KOMPAS.com – Dalam 1 tahun, Indonesia memeringati hari untuk guru atau pengajar sebanyak 2 kali. Peringatan ini dilakukan setiap Hari Guru Sedunia pada 5 Oktober dan Hari Guru Nasional pada 25 November.
“Hari Guru Sedunia merupakan perayaan untuk memeringati hari jadi pengadopsian rekomendasi Organisasi Buruh Internasional (ILO) / Organisasi Pendidikan, Keilmuan, dan Kebudayaan Perserikatan Bangsa-Bangsa (UNESCO) tentang Status Guru (Status of Teachers) pada 5 Oktober 1994,” tulis UNESCO dalam laman resminya.

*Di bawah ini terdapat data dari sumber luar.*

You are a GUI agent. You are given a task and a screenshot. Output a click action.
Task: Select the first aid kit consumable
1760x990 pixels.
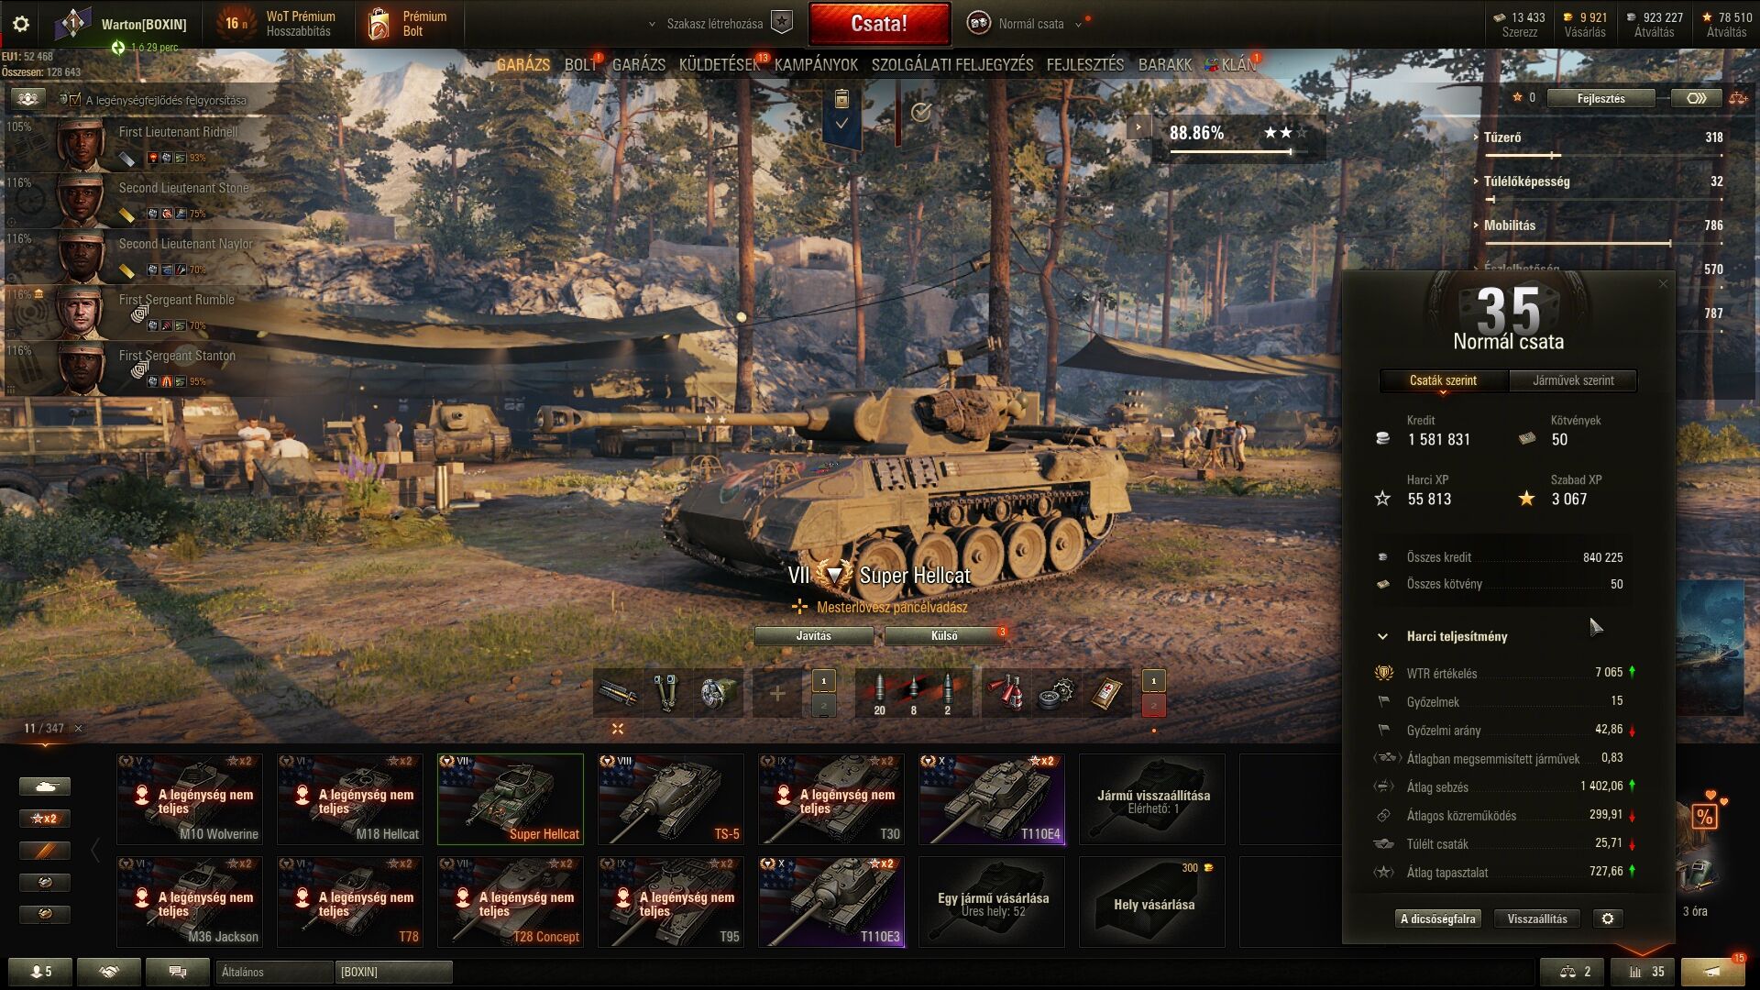(x=1107, y=693)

Pasalnya, rekomendasi dari ILO/ UNESCO menjadi tolok ukur terkait hak dan tanggung jawab, standar untuk persiapan awal serta pendidikan lanjutan, perekrutan, pekerjaan, dan kondisi belajar mengajar bagi guru.
Baca juga: Peringatan Hari Guru Sedunia Saat Pandemi, Guru Harus Diapresiasi
Tiga tahun kemudian, rekomendasi tentang Status Tenaga Kependidikan Perguruan Tinggi baru diadopsi untuk menengkapi rekomendasi pada 1966 mengenai tenaga pengajar dan peneliti di universitas.

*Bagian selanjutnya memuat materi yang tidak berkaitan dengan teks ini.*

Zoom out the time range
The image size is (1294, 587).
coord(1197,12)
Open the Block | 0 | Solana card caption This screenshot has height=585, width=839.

Dalam rencana global bernama Sustainable Development Goals (SDGs), nomor 4 menekankan pada pembangunan di bidang pendidikan.

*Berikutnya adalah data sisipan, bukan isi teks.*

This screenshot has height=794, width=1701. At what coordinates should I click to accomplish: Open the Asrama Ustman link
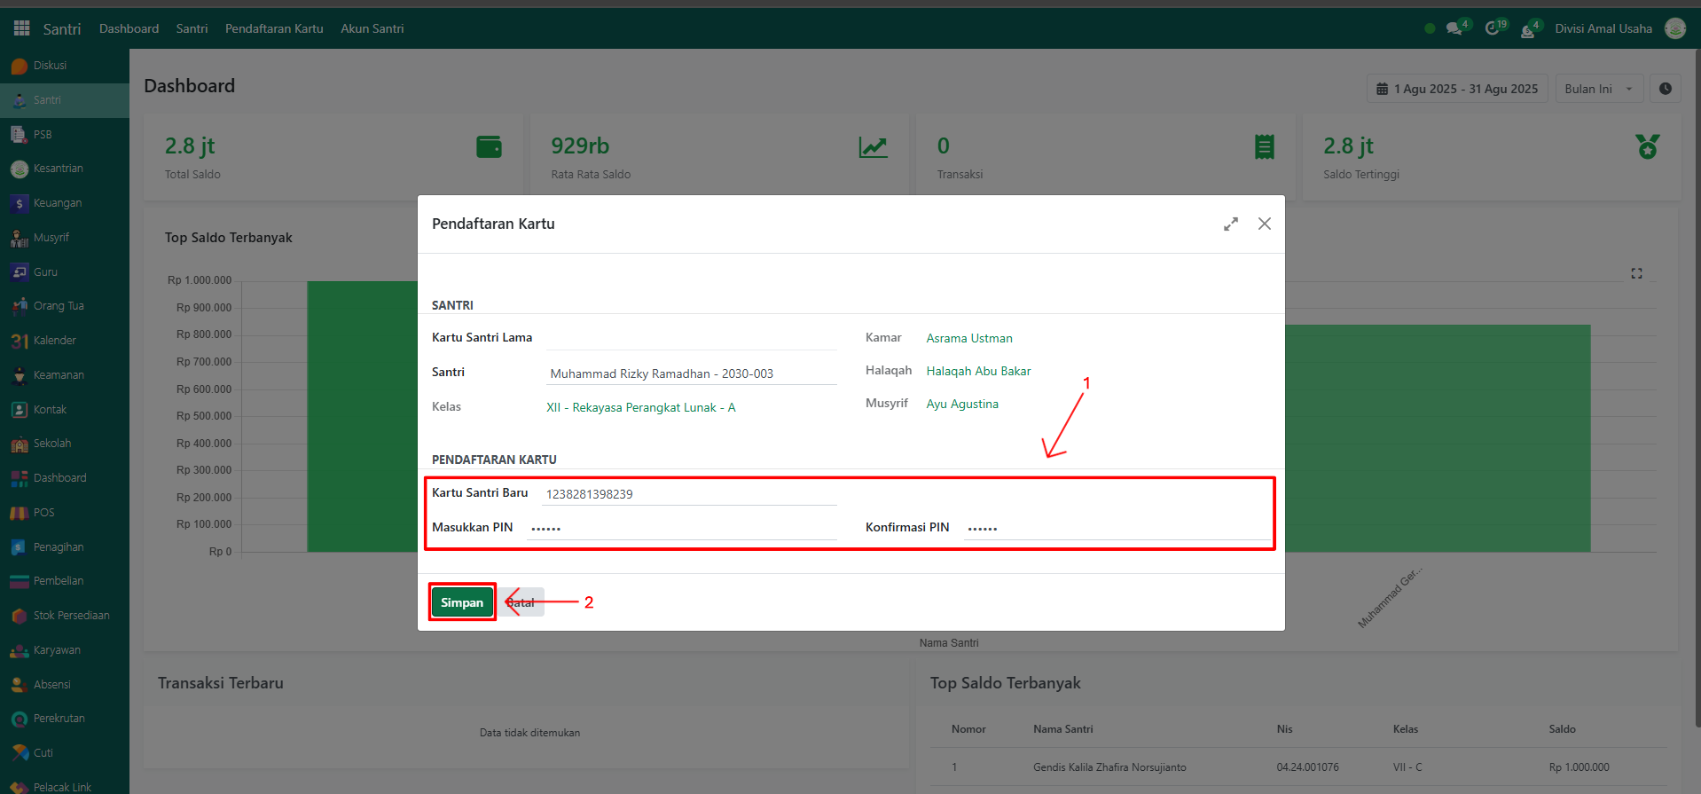click(968, 338)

SDGs mengakui bahwa guru merupakan kunci pencapaian agenda di bidang pendidikan pada 2030.
“Hari Guru Sedunia telah menjadi kesempatan untuk menandai kemajuan dan merefleksikan cara untuk melawan tantangan yang tersisa untuk promosi profesi guru,” kata UNESCO.
Tahun ini tema dari perayaan Hari Guru Sedunia ialah Guru: Memimpin dalam krisis, membayangkan kembali masa depan, mengingat guru mengalami tantangan dalam mengajar semasa pandemi Covid-19.
Sementara itu, Hari Guru Nasional di Indonesia diperingati setiap 25 November. Tanggal ini muncul karena bertepatan dengan berdirinya Persatuan Guru Republik Indonesia (PGRI).
Sebelum bernama PGRI, persatuan ini bernama PGHB (Persatuan Guru Hindia Belanda) pada 1912. Anggotanya berisikan kepala sekolah, guru desa, guru bantu, hingga perangkat sekolah lainnya.
Pada 1932, PGHB mengubah namanya menjadi Persatuan Guru Indonesia (PGI).
Saat itu pemerintah yang masih dalam jajahan Belanda tidak menerima unsur nama “Indonesia” dalam PGI karena dianggap sebagai sebuah ancaman untuk mereka.